I might disagree. I have a website on modern churches (called “Nearer my God to Mies,” har har) that has some good and regrettable examples. The stark interiors tend to cut away the clutter of yore, all the gothic gee-gaws, and concentrate the attention on an object of instruction or veneration. They have an antiseptic clarity. The windows are not didactic, because the congregants are literate and do not need things spelled out in pictures.
I prefer the traditional, but there is something bracing about a good modernist church. It depends. The great church of Iceland is almost amusing in its modernism, because the whole thing screams “well we don’t actually believe in God, but if we did, we imagine this is the sort of thing we might visit on the odd Sunday.”
The US has Crimes of the Fifties as well, as you noted, but it’s not just the projects. Post-war small apartment blocks are almost entirely blank and unadorned, and ubiquitous in first-ring suburbs and the fringes of old cities. In the twenties, the blocks were gussied up in a rotating series of historical styles – Tudor, Spanish, Italianate, Classical. In the thirties, if they built them at all, they had some Moderne attributes. After the war, with modernism ascendent, the developers realized that spending absolutely nothing whatsoever on stylistic encrustations was coincident with the new style! Hurrah! You could build a blank brick box and it would be the latest thing.
Since architects are herd animals, they turned these boxes out by the thousands. I think they kept a jealous eye on vulgar commercial architecture – the interesting, fun stuff – and wished they could work on a restaurant or bowling alley, but since the 50s styles had the imprimatur of rigorous modernism, well, that’s what they made. Until someone put an ugly mansard roof on an apartment building, and hello: something new! The other architects looked around, saw everyone else nodding, and before you knew it the nation was littered with white-brick boxes wearing heavy hats. And because they were new, that’s where the secretaries and young couples wanted to live.
The Crimes of the Seventies.
the crimes of the 70s didn’t just effect Architecture – fashion, car design and disco made it a decade of rot.
Another great observation by Robert Hughes was about the fascist architectural stylings favored by Mussolini.

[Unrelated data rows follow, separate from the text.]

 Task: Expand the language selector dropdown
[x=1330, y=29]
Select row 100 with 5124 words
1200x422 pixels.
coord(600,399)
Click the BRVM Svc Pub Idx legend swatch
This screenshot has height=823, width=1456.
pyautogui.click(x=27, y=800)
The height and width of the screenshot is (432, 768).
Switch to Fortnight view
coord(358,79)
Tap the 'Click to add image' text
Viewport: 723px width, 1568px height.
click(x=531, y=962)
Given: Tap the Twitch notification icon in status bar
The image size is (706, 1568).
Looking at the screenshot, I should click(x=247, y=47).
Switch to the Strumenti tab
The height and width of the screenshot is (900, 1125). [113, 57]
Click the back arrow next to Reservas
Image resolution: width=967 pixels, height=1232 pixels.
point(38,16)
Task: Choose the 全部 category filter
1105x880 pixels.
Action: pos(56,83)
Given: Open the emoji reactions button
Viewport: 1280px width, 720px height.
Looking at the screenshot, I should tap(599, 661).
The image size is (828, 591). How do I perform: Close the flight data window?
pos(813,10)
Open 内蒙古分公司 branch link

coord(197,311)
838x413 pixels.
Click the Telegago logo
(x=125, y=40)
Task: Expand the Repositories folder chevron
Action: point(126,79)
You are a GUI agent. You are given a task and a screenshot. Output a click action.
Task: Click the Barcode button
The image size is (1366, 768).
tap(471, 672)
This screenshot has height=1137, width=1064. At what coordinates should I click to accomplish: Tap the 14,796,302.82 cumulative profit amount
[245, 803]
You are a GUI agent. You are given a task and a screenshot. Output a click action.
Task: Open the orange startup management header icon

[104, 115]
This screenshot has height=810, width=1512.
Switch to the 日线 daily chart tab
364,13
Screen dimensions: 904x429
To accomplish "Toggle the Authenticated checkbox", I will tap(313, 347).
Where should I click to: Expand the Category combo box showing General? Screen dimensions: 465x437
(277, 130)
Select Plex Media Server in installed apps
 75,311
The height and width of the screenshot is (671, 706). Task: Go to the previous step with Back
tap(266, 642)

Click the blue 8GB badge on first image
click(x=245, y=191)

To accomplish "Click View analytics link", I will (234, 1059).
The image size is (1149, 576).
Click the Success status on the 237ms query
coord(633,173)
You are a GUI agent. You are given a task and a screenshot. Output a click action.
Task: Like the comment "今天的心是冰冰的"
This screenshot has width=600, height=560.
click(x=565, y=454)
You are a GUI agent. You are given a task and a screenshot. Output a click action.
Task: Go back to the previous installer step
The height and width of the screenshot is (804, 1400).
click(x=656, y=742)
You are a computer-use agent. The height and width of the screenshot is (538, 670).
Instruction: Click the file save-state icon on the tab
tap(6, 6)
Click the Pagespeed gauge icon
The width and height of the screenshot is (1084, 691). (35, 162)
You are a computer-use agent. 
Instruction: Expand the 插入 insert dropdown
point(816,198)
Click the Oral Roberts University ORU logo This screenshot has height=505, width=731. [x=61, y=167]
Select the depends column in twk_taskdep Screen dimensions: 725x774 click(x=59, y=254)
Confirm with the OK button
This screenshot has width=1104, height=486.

It would have died out but for the US federal government and southern California university presidents.
I think the root of the problem is that when an architect sets out to make a statement rather than a useful and visually pleasing building, bad things happen.
“They” being Robert Moses, of the plural pronoun cited in a million epithets.
So Gary, was it for the Cross Bronx, the Sheridan, or the Bruckner? His Eminents had so many.
Moses’ roads weren’t all examples of New York brutalism. (The parkways on Long Island were and remain beautiful.) He did, however, drive many an ugly housing project and otherwise occupy the city’s most skilled architects for decades. His highways, bridges, tunnels, and buildings (plus the much publicized parks, playgrounds, and World’s Fairs) made him arguably the most powerful public sector bureaucrat we ever had.
Along the way his independent Authority’s, like the Triboro Bridge and Tunnel, created a model for financially independent control of all-within-reach by a tenured bureaucracy untouchable by voters and elected officials alike.
The Bruckner. When it was just Bruckner Boulevard, I used to sit on the fire escape and name the makes of cars going by. “Chevy. Kaiser. Mercury.” If you look at a NYC map, we were right at the T-intersection where I-278 meets the Major Deegan. The neighborhood is called Mott Haven, and you can’t get more south than that in the south Bronx.
Robert Moses has been a figure of hate for a very long time, some of it deserved, some of it not. His unelected status made him impossible to remove. He had thin skin and a long memory for slights. He may well be one of the biggest reasons why the Dodgers left Brooklyn, because he was not willing to accommodate a new stadium in that location. NYC’s leaders were unable to budge him from his preferred option, across from the site of the 1939-40 World’s Fair. We knew it as Shea Stadium.